Wir sind ja alle Hundehalter... wenn wir sehen der Hund taxiert den Abstand zu unserem Steak auf dem Teller und hegt da eindeutige Gedanken, warten wir dann bis er's eingesackt hat? Und falls wir das naiverweise wirklich tun, kreisen wir dann drei Tage um den Esstisch und lauern auf den nächsten Versuch um dann buh zu sagen?
Also bei mir würde es aber richtig rappeln in der Kiste- schon bei dem ersten Gedanken an "Diebstahl" . Und Wölfe sind nicht dümmer als Hunde, nur jetzt im Winter hungriger, da kein Futternapf hingestellt wird morgens und abends.

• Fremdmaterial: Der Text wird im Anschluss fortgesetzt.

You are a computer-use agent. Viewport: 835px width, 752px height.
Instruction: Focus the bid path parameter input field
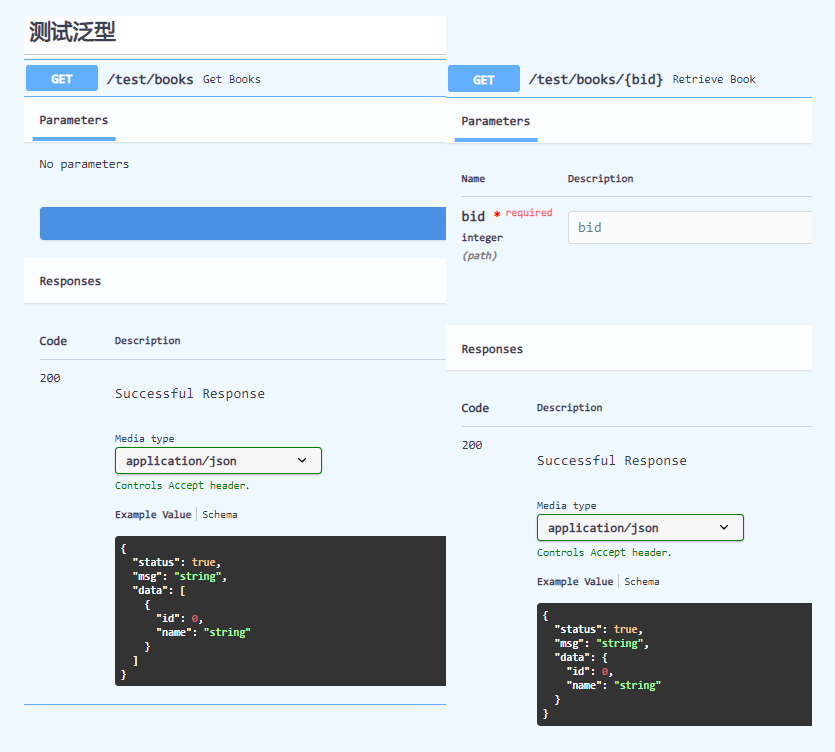click(690, 227)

Für mich würde vernünftig vergrämen heißen, dass in Nähe von Koppeln/Häusern usw immer jemand sitzt, der neugierigen Nasen Gummigeschosse um die Ohren pfeffert- oder was auch immer . Wäre natürlich teuer und personalaufwendig und ich glaube da liegt der Fehler... es ist nicht umsetzbar und bezahlbar. Schiebt man die Verantwortung lieber zum Tierhalter /Spaziergänger/Radfahrer und sagt im Zweifelsfall "siehst haben wir doch gleich gesagt" oder der andere Klassiker "das war bestimmt nur ein großer Fuchs/Hund/Dachs." 
Ach und sagt Dna eindeutig Wolf dann heißt es ganz patzig "naja hatte eben Hunger, gönn dem armen Würstchen doch auch was".